Turn Animal Fat into Soap

Granny’s lard and lye soap could wash your clothes, hands, hair and anything else, and the recipe hasn’t changed much in a thousand years. Chunks of animal fat have a deceptive value. When we’re first learning to butcher wild game, those gross whitish blobs seem like trash – something we are trying to remove and discard from the lean meat of the animal. But a more seasoned survivor knows that those white lumps are pure gold, and in some situations – more valuable than the meat itself. One crafty use of rendered fat can be the production of soap. When the right amount of fat is blended with lye and water, then simmered and stirred until slushy, and this slurry can be set aside for hardening and aging to create an effective homemade soap.

Waterproof Your Gear

Fat and water just don’t get along. The fat tries to repel the water every chance it gets. This rivalry can work in our favor, however, when leather boots and other outerwear become less permeable to water with a healthy coating of animal fat. Mountain men, hunters and trappers once wiped animal fat on their thin leather moccasins to keep them soft and somewhat waterproof when trudging through the rain, slush and snow of the American Frontier. Just smear a thick coat of animal fat over the stitching and exposed seams of leather goods, and you too can buy some time before the water comes through.

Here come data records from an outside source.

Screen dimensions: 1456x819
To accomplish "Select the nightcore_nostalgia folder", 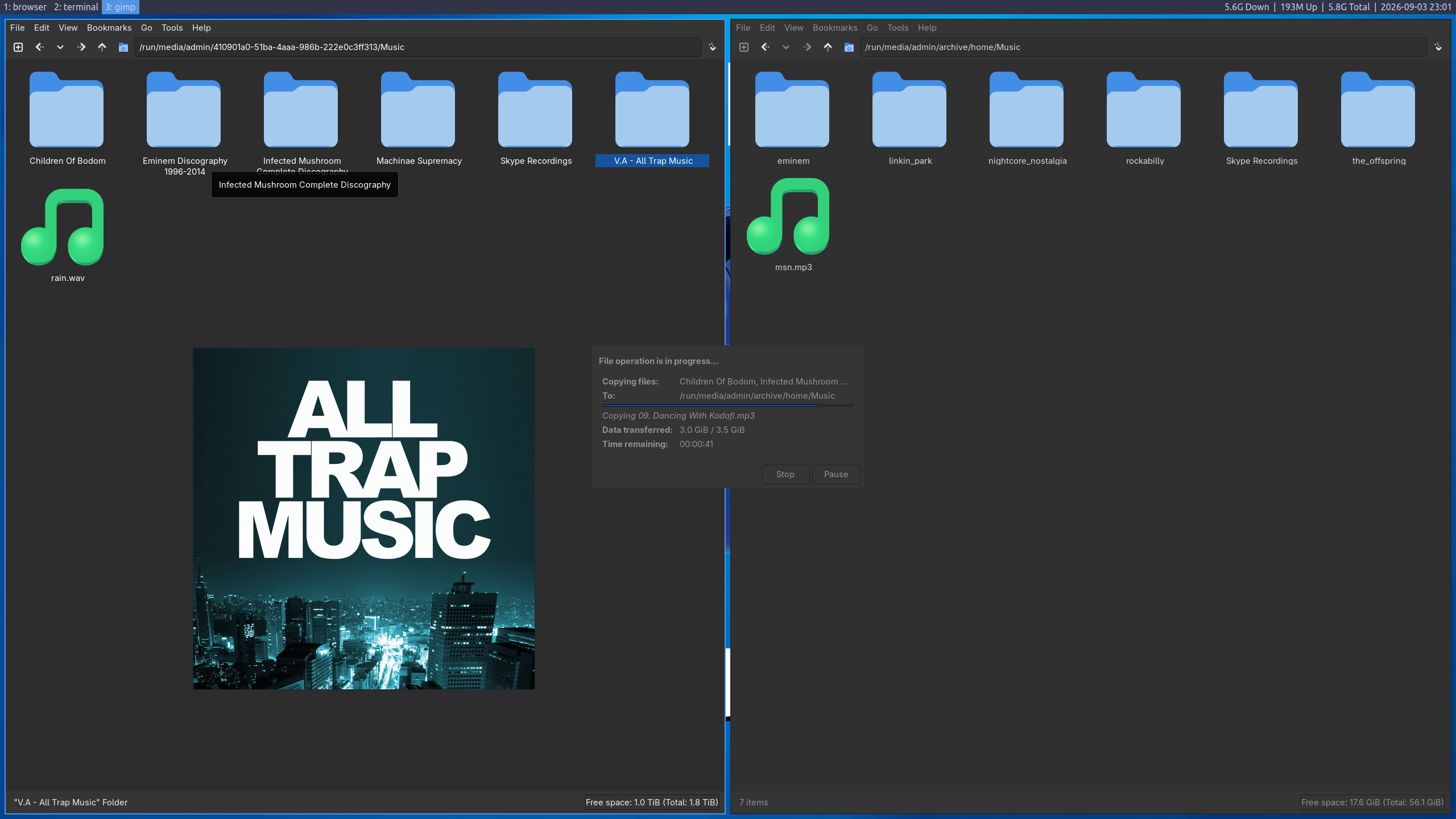I will [x=1027, y=118].
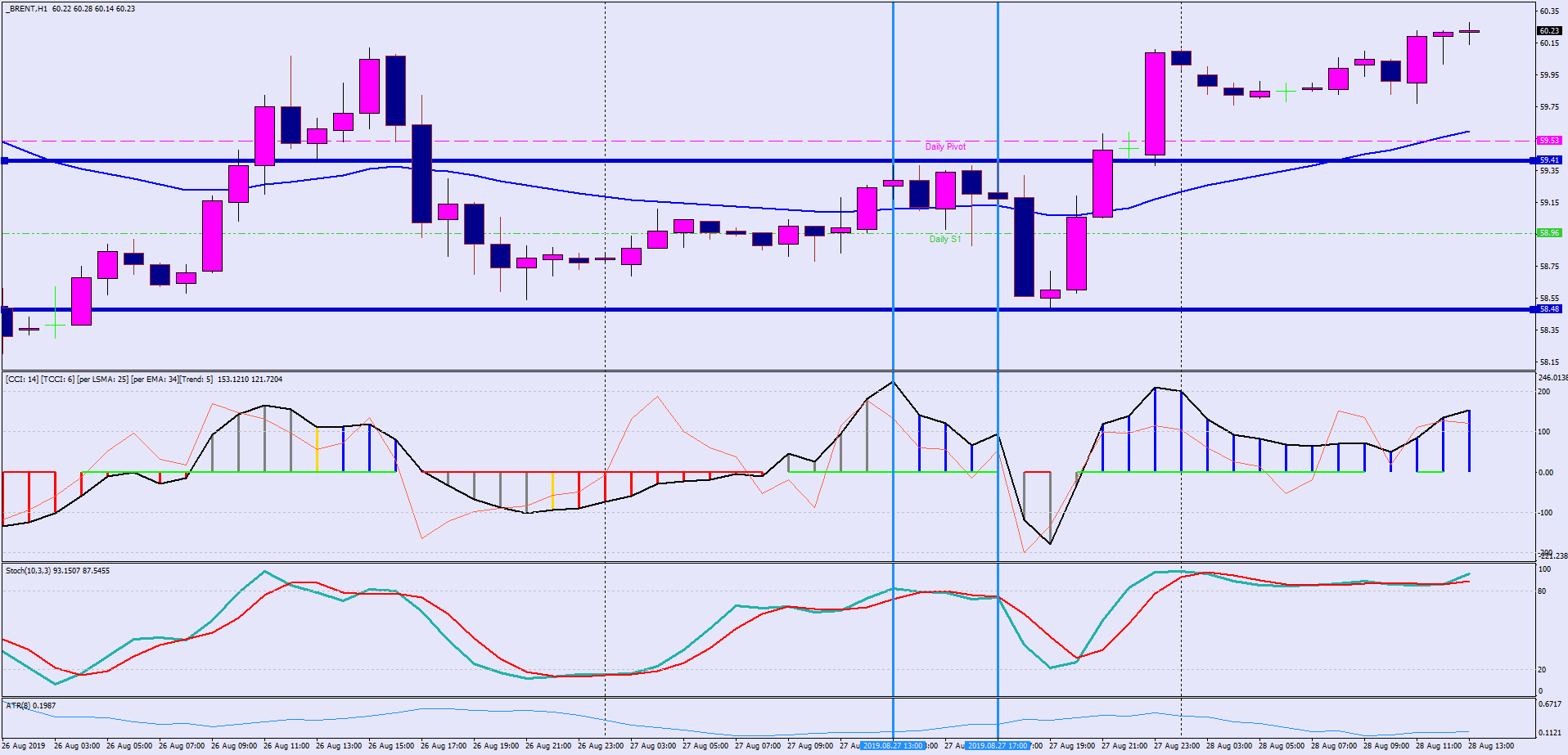The image size is (1568, 755).
Task: Click the 200 level on CCI scale
Action: 1543,392
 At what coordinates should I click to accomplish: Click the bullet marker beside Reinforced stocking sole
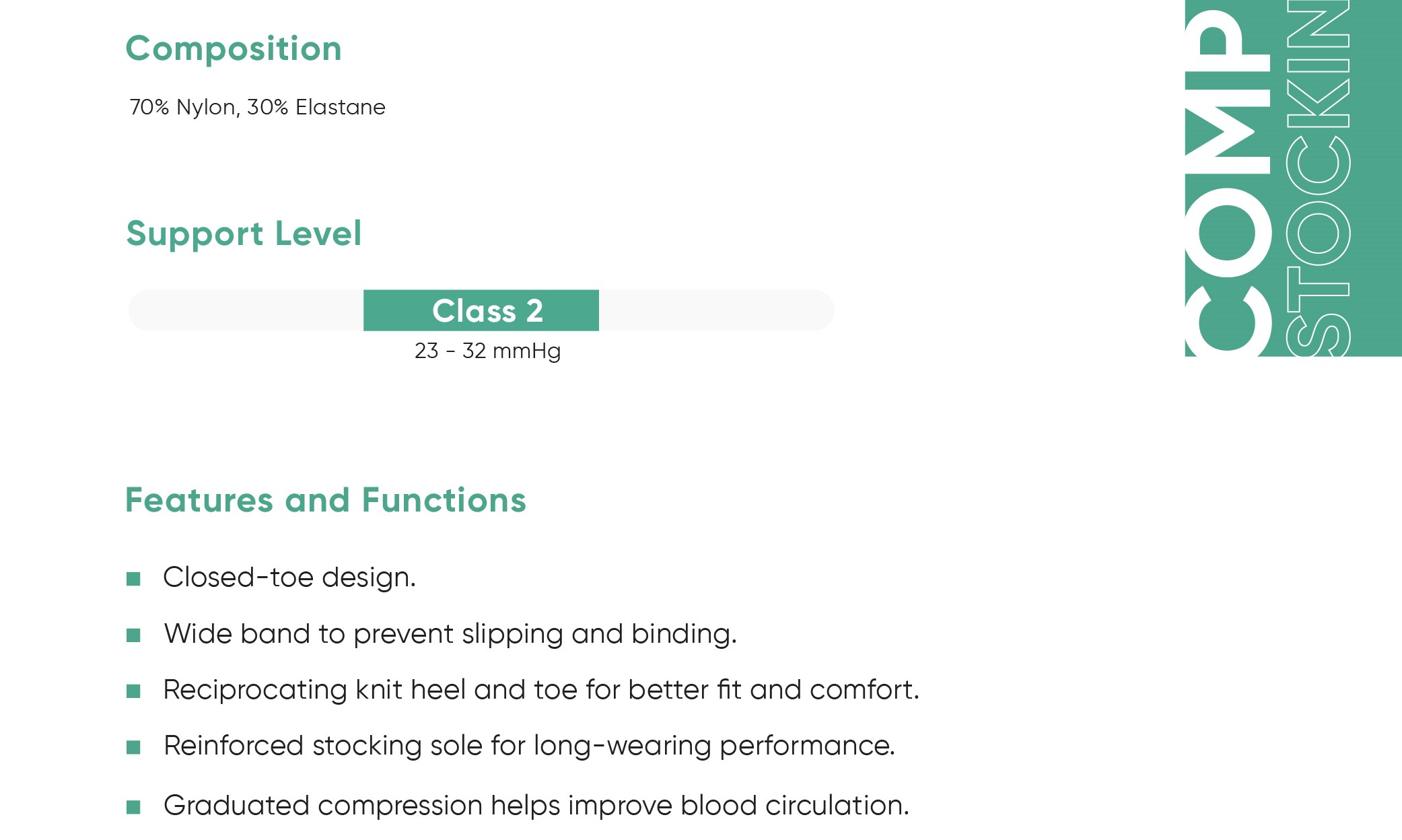click(133, 747)
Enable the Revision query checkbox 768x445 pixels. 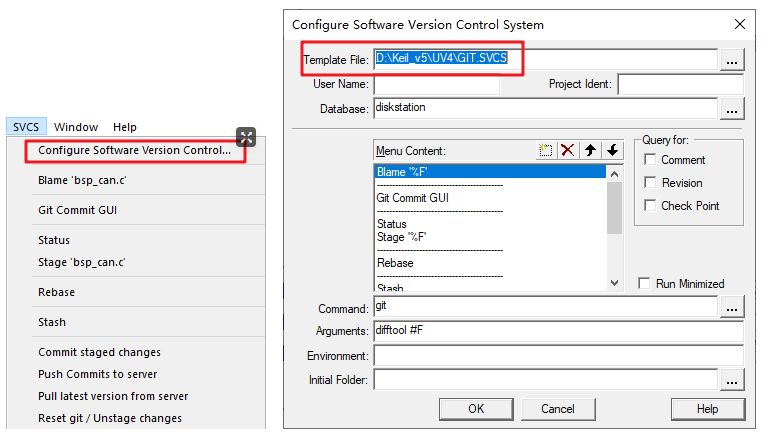point(651,183)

Use Animal Fat as a Wet Weather Fire Starter

If you’ve ever seen a kitchen grease fire (or caused one), then you know how flammable fat can really be. We know that fat is high in calories, but what are calories, really? It’s one of the most commonly used food energy units in the world. To describe it very simply, it’s something that can “burn” to produce heat. This is true, when we consume digestible fats. It’s also true when we light animal fat on fire. Wipe a little lard onto some tinder and light it for a wet weather fire starter that burns with a strong heat for several minutes. You could also apply fat to wood, charcoal, or any other flammables to help them burn better and longer than those dry materials would burn without the greasy glow of the burning fat.

Forge Quench Tools

Not everyone needs to make sharp knives and act out their blacksmith fantasies to survive. But if you do, animal fat can help. The ability to make knives and other tools could be an indispensable skill during the coming zombie apocalypse, or as a lucrative side hustle in normal times. Liquefied animal fat, or even cold solid lard, is a great quench “fluid” for knives and other forged objects that need hardening. The fat quench is gentler than a water quench, and pig fat was a widely used quench on the early American frontier. An animal fat quench also creates food grade protective coating, better than many petroleum based oils.

Make a Fat Lamp

Animal fat can be used to make grease lamps for improvised survival lighting (and it can also be used to make candles). Whether the fat is right off the animal and still warm, or you’ve rendered it into lard, this important resource can serve a wide range of survival uses. One of the weirdest comes when you use fat as a lighting source. Surprising but true – you can literally make a “snowball” candle out of raw animal fat. Just squeeze the raw fat into a whitish ball, insert some plant fiber twine to act as a wick, and light it up. You’ll have an almost instant fat lamp! Or for the more sophisticated survivalist, fill a fireproof vessel (like a clay or stone bowl) with rendered lard and add a wick to make a primitive grease lamp.